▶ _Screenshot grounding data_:

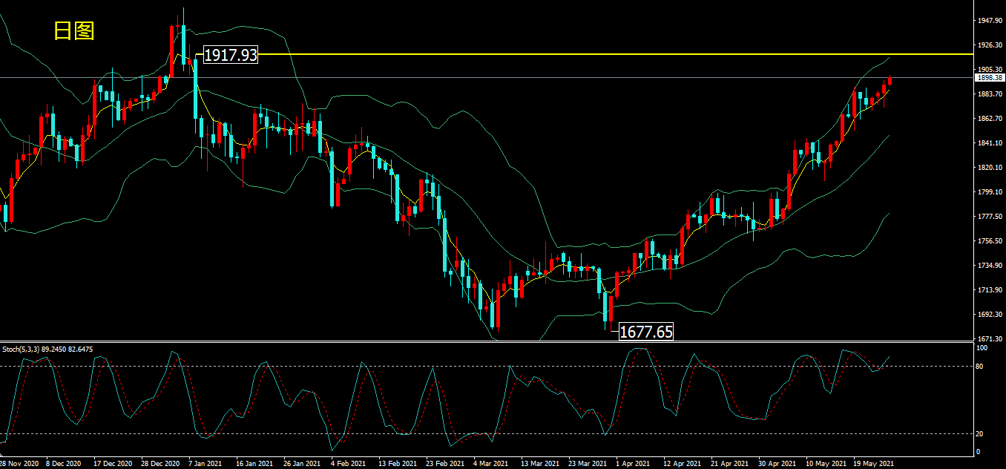The width and height of the screenshot is (1006, 469).
Task: Select the 1917.93 price annotation label
Action: point(230,54)
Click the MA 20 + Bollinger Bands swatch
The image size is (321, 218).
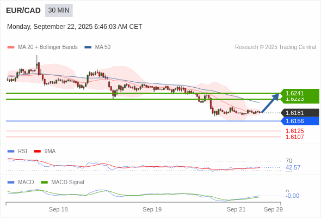[11, 47]
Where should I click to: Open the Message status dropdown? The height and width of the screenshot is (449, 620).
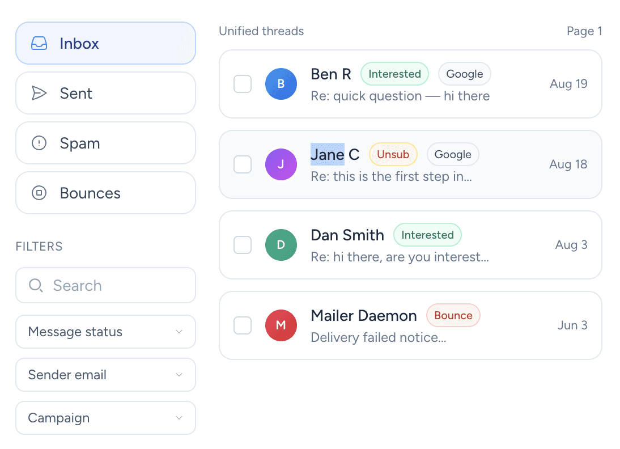(x=105, y=332)
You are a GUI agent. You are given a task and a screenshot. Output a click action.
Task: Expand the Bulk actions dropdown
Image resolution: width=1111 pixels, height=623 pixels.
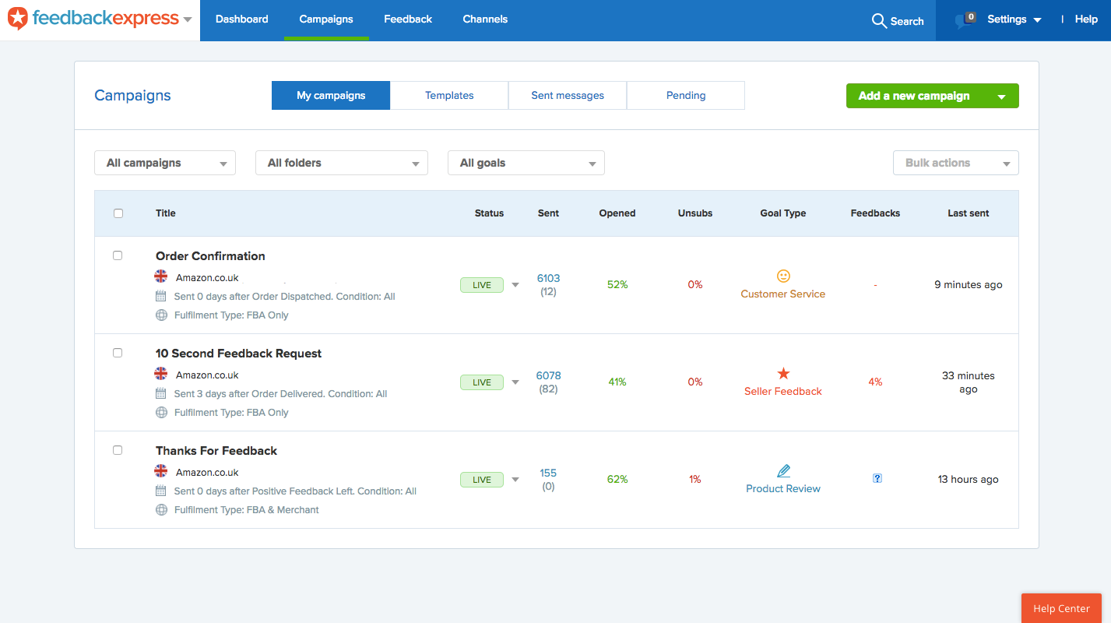tap(955, 163)
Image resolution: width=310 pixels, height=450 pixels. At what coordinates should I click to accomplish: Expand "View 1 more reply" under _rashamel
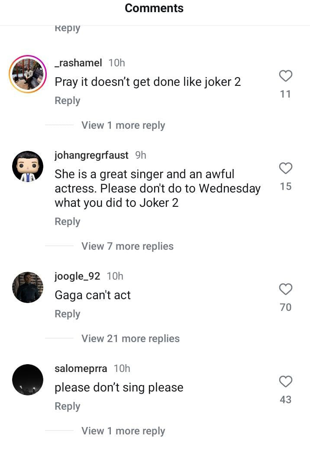point(123,125)
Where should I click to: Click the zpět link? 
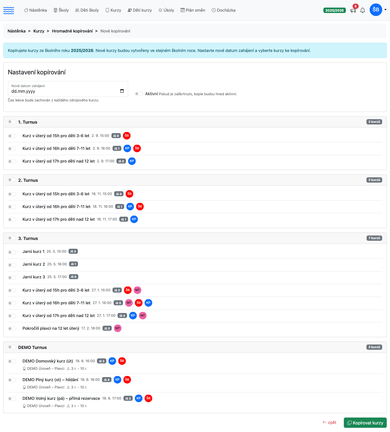click(x=329, y=423)
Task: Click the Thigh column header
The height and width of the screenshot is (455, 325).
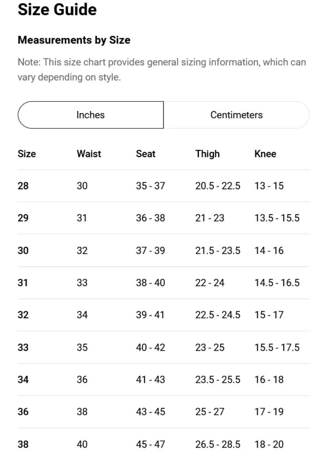Action: point(207,154)
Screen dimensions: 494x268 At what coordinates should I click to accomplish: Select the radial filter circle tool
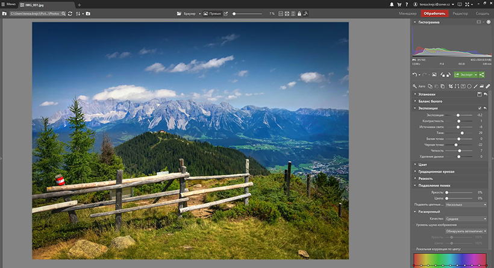coord(469,86)
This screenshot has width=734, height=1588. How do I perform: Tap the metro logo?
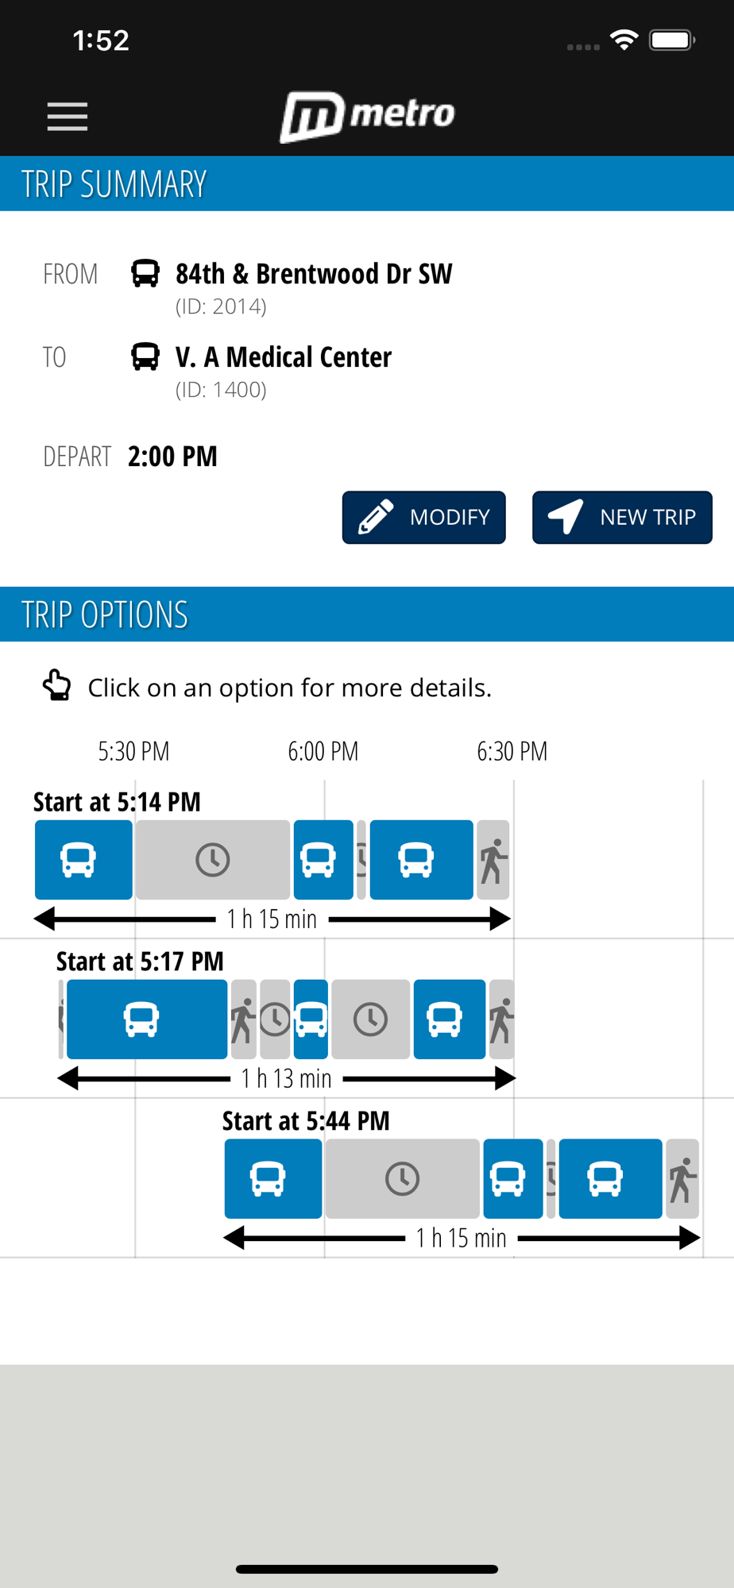point(367,116)
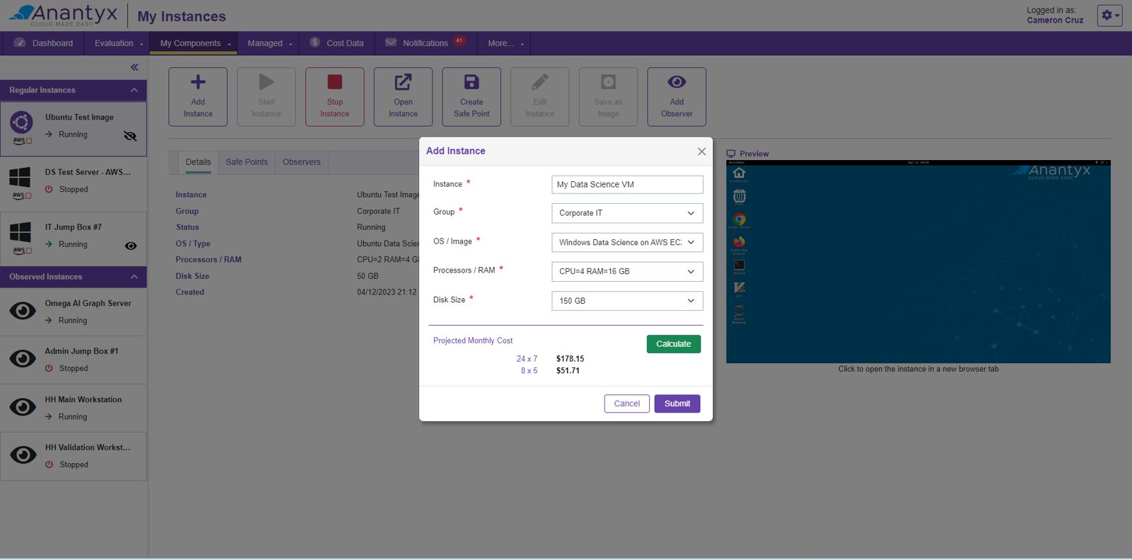Collapse the Regular Instances section
Screen dimensions: 1132x560
coord(134,90)
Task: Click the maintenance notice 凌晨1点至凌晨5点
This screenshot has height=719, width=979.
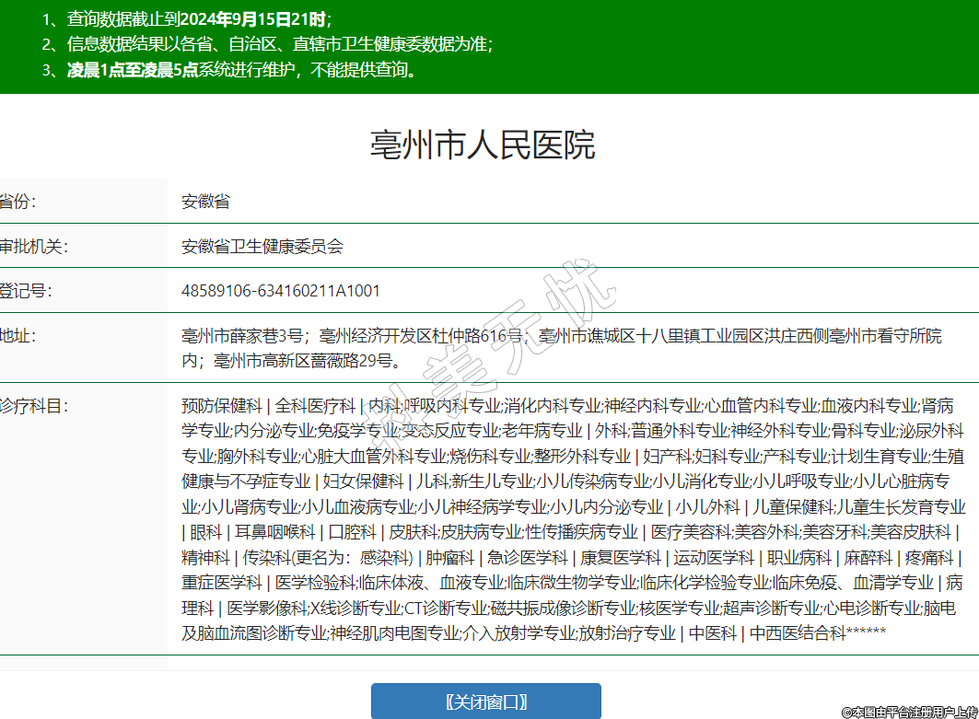Action: click(133, 69)
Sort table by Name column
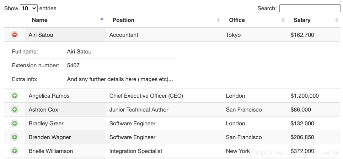Image resolution: width=343 pixels, height=159 pixels. click(39, 20)
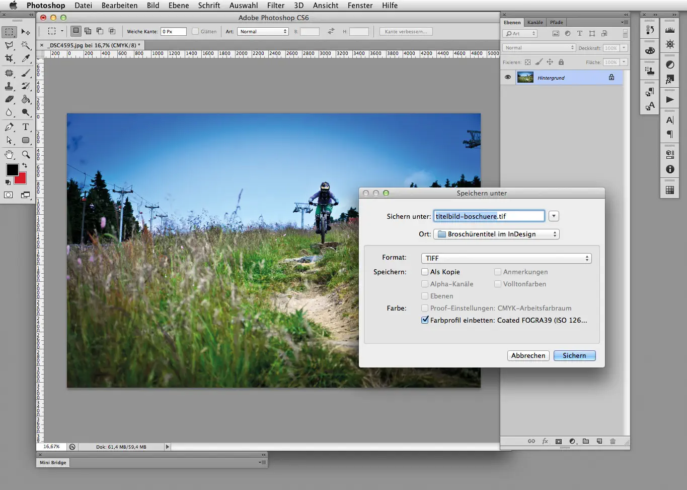Screen dimensions: 687x490
Task: Select the Crop tool
Action: tap(9, 58)
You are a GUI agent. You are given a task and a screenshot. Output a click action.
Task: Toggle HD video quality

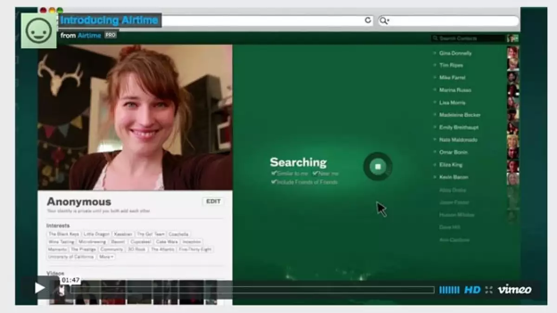472,290
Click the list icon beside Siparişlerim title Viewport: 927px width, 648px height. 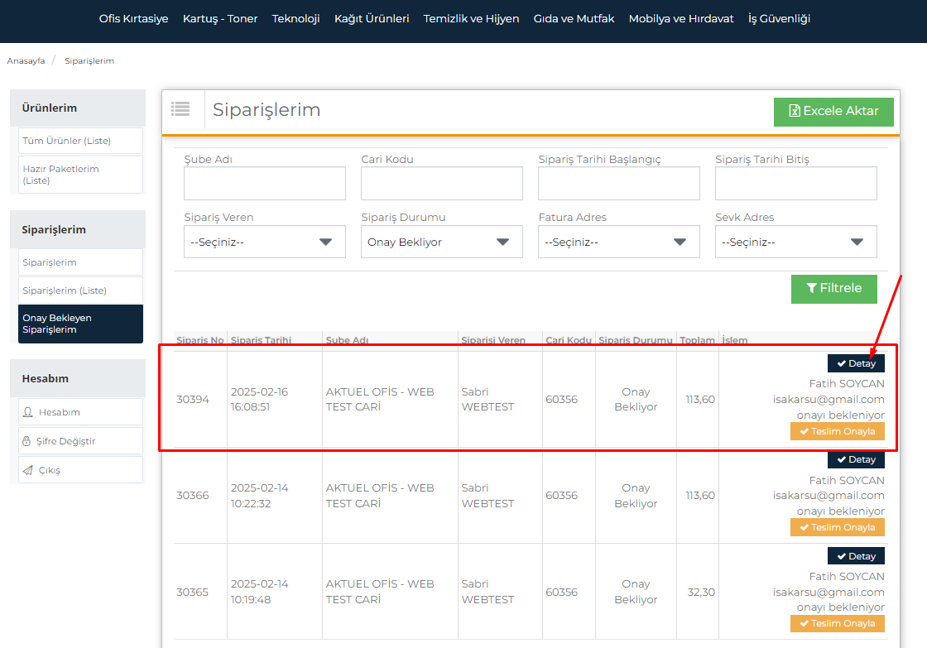pos(180,108)
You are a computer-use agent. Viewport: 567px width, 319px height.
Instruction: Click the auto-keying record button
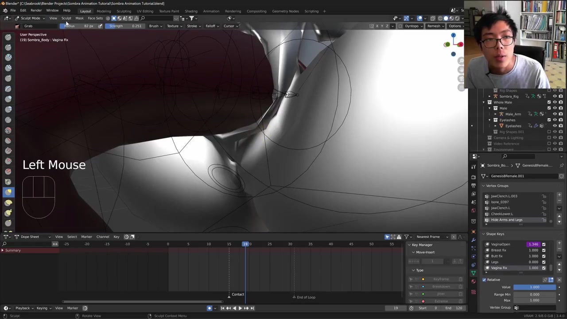(x=210, y=308)
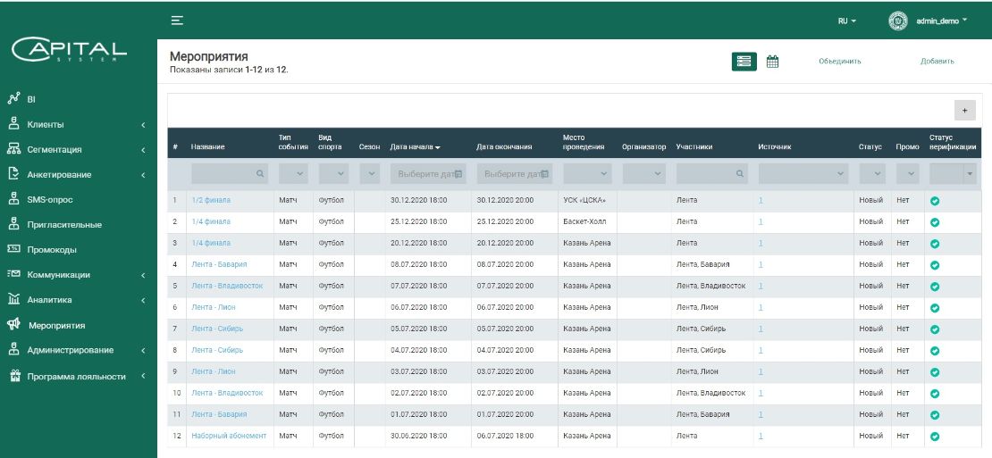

▶ _AIM OF THE TASK_:
Leave out every picture and copy verbatim the lines running from the line containing "Instruction: Click the" through the final line of the data.

▶ _TASK RESULT_:
Instruction: Click the auto-keying record button
(x=210, y=308)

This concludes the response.